EXERCISE DETAILS
Copy the first line of the entries below and every line after it through the line containing "Click the Custom Product Name field". Do not include pictures.

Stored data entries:
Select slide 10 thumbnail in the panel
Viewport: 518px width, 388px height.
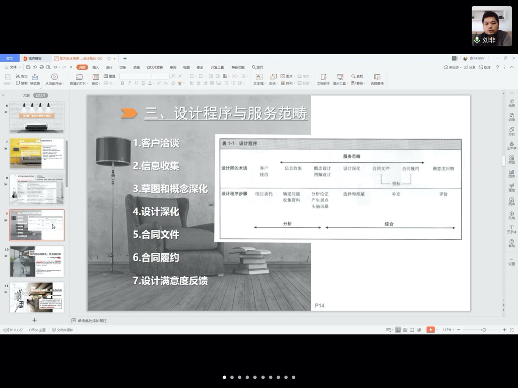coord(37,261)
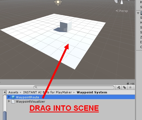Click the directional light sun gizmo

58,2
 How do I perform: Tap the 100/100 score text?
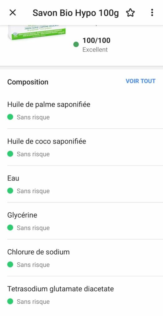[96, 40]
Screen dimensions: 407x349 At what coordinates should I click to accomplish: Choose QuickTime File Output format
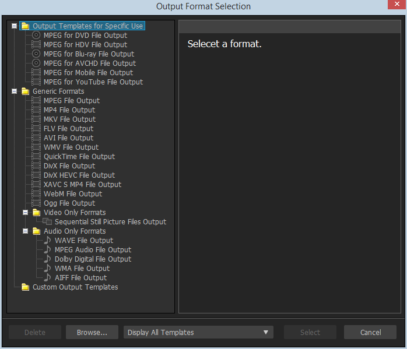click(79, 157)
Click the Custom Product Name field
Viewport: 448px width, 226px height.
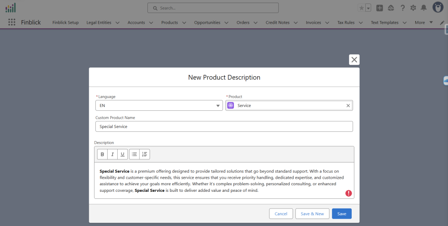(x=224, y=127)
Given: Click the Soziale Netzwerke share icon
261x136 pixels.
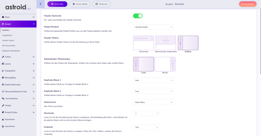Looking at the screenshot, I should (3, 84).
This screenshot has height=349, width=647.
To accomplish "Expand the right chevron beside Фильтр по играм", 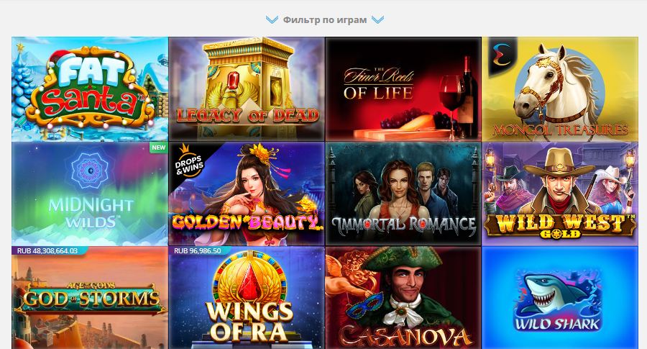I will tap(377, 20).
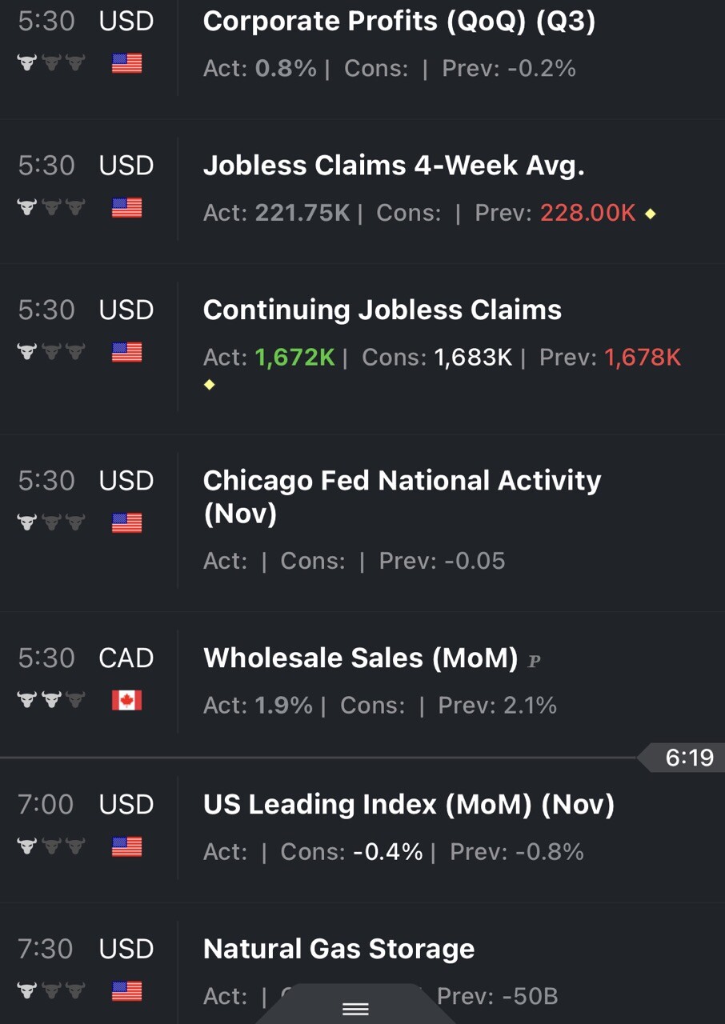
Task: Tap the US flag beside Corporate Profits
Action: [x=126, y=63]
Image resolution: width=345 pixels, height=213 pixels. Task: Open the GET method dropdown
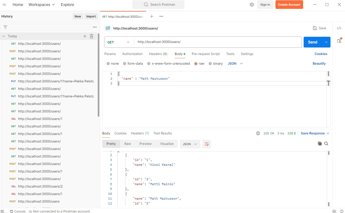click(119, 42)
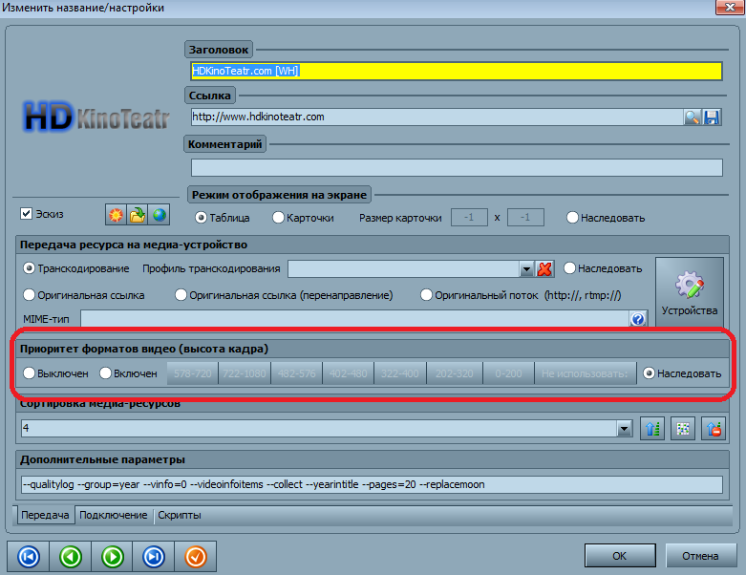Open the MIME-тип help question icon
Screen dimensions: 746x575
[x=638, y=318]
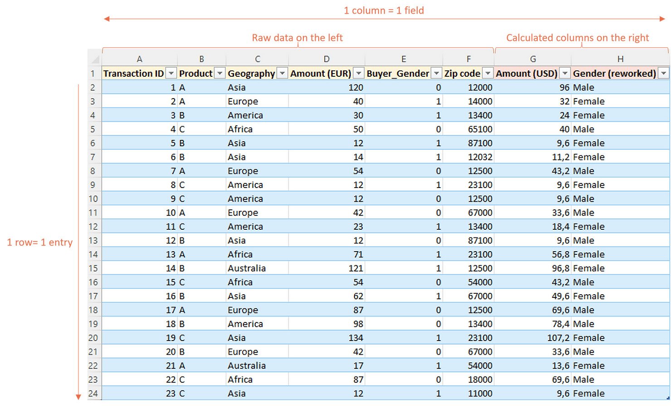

PROBLEM SOLUTION
Select slide 10 thumbnail in the panel
Viewport: 518px width, 388px height.
coord(37,261)
Click the directional light sun gizmo

58,2
 How do I perform: Tap the 100/100 score text?
[96, 40]
Screen dimensions: 407x349 At what coordinates should I click to accomplish: Choose QuickTime File Output format
click(79, 157)
Click the Custom Product Name field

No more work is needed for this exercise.